Es war mir ein Anliegen, nochmal diese Diskussion ins Spiel zu werfen...denn eins ist klar...egal ob große oder kleine Hunde, sie haben unsere Liebe.
Es wird hier immer so differenziert: Kleine Hunde sind Schoßhunde, werden verwöhnt und gehören auf den Arm und werden beschützt.
Große Hunde sind da und bellen und sind bedrohlich und schlafen im Zwinger!
Mit nichten.....unser großer Hund schläft in meinem Bett, ist verschmust ohne Ende, liegt auf der Couch und will den ganzen Tag gestreichelt werden. Da er gar nicht weiß, wie groß er ist, verwechselt er sich manchmal mit einem sogenannten Schoßhündchen und kommt mal kurz kuscheln, auf dem Schoß, und schleckt das ganze Gesicht ab..in Augenhöhe!

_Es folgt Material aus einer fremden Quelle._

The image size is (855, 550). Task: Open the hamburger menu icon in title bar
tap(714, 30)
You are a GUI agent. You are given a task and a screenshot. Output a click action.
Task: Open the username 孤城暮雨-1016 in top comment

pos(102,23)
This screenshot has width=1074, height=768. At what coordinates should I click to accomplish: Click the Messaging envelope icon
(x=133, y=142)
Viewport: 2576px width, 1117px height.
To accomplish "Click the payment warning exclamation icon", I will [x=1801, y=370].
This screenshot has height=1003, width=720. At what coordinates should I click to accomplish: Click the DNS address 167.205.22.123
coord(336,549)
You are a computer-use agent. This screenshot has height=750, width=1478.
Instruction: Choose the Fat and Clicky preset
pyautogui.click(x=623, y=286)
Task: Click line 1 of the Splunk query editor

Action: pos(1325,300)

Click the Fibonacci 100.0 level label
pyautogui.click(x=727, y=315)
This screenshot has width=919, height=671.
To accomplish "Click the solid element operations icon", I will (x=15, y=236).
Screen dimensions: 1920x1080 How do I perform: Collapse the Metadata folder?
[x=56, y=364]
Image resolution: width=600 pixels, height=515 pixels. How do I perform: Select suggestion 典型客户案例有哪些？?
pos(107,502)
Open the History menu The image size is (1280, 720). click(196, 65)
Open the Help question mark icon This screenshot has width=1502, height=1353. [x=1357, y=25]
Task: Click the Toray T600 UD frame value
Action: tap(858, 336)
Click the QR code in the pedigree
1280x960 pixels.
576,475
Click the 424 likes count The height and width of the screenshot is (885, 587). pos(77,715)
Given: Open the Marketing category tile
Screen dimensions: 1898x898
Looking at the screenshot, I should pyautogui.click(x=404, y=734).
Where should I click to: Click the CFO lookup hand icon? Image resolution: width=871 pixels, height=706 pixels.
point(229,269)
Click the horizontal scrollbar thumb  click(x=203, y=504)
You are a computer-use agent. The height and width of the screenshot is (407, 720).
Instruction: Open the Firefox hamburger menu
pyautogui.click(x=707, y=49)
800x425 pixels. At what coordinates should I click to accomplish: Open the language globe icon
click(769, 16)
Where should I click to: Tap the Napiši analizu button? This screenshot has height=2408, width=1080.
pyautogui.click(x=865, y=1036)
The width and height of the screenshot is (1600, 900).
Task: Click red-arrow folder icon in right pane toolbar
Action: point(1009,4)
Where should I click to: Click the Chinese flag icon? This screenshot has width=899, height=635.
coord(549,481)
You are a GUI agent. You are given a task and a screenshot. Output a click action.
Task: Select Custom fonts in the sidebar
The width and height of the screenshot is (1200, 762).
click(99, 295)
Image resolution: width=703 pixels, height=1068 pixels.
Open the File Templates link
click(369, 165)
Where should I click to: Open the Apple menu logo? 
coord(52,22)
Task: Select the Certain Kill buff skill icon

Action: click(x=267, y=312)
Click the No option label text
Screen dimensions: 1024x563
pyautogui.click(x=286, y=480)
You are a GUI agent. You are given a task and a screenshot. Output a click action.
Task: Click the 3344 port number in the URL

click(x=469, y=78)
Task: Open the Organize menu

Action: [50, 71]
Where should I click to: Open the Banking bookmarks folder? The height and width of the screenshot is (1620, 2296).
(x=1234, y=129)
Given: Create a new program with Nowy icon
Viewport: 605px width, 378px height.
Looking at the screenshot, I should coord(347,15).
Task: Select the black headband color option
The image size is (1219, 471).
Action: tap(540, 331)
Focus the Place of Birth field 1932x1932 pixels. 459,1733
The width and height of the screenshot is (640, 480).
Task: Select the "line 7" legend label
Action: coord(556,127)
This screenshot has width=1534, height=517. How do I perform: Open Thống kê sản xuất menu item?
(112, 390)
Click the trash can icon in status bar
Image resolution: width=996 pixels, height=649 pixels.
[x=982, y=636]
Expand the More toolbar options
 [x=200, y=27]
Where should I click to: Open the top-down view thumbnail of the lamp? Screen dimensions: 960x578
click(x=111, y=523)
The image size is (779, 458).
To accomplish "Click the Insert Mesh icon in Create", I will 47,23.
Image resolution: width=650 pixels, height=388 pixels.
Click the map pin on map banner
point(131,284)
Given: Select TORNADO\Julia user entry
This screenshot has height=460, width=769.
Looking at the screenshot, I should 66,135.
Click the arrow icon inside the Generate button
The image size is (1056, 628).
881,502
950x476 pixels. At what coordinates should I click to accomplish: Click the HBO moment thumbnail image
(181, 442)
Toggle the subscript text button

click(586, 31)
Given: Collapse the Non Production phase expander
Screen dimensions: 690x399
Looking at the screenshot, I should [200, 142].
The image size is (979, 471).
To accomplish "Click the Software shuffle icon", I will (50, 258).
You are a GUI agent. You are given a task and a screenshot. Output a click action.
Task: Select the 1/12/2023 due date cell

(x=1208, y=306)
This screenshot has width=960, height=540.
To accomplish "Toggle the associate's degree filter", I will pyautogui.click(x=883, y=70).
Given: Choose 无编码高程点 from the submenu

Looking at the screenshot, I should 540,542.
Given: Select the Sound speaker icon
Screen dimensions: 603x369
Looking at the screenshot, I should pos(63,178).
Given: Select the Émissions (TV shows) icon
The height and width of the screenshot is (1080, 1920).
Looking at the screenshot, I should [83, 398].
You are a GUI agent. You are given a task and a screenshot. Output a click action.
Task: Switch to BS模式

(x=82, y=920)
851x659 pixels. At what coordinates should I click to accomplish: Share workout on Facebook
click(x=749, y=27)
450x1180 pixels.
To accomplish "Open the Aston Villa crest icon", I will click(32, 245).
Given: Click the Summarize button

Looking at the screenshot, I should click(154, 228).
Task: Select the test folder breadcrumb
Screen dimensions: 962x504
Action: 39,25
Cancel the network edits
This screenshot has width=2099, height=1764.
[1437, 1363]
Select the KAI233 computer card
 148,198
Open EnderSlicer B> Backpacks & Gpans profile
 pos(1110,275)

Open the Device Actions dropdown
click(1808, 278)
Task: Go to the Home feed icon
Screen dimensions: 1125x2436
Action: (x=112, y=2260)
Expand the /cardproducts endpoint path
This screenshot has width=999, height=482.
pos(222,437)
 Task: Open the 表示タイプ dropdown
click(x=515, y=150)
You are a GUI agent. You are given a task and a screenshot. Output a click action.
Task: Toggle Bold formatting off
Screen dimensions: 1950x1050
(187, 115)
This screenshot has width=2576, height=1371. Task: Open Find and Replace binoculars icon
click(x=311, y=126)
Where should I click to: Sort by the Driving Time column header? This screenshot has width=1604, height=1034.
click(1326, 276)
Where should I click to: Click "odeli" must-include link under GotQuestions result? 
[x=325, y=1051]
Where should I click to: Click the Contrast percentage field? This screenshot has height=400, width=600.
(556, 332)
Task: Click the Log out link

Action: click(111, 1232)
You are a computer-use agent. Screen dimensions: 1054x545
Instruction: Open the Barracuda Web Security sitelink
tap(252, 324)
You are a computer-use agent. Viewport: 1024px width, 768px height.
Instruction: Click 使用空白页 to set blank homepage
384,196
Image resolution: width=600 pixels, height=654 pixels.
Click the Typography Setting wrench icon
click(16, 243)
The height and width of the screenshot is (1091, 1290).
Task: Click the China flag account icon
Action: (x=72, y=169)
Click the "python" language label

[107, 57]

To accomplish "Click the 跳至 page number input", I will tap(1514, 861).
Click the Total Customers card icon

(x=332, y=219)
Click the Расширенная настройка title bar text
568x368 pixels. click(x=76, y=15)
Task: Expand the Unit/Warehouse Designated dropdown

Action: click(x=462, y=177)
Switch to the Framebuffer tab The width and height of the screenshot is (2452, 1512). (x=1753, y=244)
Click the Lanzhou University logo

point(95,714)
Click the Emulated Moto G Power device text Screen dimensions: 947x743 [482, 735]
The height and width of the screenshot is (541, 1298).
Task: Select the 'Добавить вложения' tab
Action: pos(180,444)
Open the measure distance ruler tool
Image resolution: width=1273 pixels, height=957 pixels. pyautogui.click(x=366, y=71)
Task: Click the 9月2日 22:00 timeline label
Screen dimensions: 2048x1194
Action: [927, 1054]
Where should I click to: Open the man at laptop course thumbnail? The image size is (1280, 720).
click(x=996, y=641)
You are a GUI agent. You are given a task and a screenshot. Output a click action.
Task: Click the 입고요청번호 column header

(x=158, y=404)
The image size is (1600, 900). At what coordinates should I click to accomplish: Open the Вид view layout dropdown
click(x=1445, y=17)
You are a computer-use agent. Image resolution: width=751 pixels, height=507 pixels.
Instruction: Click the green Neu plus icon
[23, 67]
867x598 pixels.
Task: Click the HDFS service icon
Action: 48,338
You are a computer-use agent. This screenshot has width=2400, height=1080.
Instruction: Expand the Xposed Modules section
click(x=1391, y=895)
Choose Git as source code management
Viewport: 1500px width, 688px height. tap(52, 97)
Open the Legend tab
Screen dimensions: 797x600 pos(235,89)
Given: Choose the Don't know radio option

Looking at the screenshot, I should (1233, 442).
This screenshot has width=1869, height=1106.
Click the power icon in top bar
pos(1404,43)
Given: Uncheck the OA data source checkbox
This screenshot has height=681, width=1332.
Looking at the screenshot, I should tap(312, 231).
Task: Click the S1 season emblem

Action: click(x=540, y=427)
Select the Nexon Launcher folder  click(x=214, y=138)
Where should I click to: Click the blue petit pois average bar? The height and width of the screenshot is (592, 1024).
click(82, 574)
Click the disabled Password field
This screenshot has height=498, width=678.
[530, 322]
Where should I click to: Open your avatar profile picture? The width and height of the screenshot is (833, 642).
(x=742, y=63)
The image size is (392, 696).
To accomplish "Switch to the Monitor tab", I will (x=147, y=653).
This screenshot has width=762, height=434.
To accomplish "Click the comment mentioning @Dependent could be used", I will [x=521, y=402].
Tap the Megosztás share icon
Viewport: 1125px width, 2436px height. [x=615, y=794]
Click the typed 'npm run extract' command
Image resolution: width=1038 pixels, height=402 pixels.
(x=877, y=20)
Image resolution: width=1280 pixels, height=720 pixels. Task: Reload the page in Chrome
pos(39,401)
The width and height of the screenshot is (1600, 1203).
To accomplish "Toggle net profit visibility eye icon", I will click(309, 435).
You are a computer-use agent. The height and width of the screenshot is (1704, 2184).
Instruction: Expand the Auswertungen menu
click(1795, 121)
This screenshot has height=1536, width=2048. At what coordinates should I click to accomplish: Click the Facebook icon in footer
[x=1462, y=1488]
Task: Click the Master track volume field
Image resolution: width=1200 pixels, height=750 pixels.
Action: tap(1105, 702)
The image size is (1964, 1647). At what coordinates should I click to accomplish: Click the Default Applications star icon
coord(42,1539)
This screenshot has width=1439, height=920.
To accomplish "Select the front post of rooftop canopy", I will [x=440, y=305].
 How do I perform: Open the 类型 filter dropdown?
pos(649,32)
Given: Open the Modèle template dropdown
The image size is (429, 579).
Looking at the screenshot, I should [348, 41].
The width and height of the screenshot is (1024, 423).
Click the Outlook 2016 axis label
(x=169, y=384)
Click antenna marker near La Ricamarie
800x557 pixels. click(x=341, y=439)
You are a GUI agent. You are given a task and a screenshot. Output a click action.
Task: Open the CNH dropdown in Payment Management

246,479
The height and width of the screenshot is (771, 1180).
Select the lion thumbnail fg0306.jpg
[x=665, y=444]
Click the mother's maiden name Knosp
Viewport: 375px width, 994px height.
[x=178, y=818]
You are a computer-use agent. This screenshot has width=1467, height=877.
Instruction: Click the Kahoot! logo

Hätte ich eine Reisetasche, die groß genug wäre, unser Kalb zu transportieren, würde er es lieben, überall dabei zu sein.und würde mich von der Seite angrinsen.
Wenn es kalt wird, liebt es mein Hund zum Beispiel unter die Decke zu kuscheln und er hätte auch nichts gegen ein gestricktes Leibchen.
Es geht nicht um die Differenzierung sondern um die Gemeinsamkeiten. Hunde sind Hunde und basta.
Ein schlecht erzogener Hund ist übel, egal ob klein oder groß!Man darf die Tiere einfach nicht unterschätzen.
Eigentlich beginnt doch da der Fehler, wo man einen Yorki unbefangen auf den Postboten losgehen lässt, und gar nicht kapiert, dass dieses Tier auch ne Dogge sein könnte.
Ein Hund ist ein Hund und hat, egal ob Dogge oder Mops ,das selbe Sozialverhalten.
Was mich immer gestört hat, es wurden immer kleiner Hunderassen propagiert wurden, aber es wurde nicht vermittelt, dass in diesen kleinen Herzen der Mut einer Dogge schläft oder auch die Agressivität eines Kampfhundes.Sie werden nicht ernst genommen..obwohl ich mich von einem Jack-Russel bitte nicht beissen lassen wollte.
Ich unterschätze keinen Hund, egal ob groß oder klein, aber leider scheint sich im Moment die Überzeugung breitgemacht zu haben, dass man kleine Hunde leichter händeln kann.
Ein Hund ist ein Hund, egal ob groß oder klein und jeder sollte eine Welpenschule besuchen, Kontakt mit anderen Hunden haben und Grenzen kennen.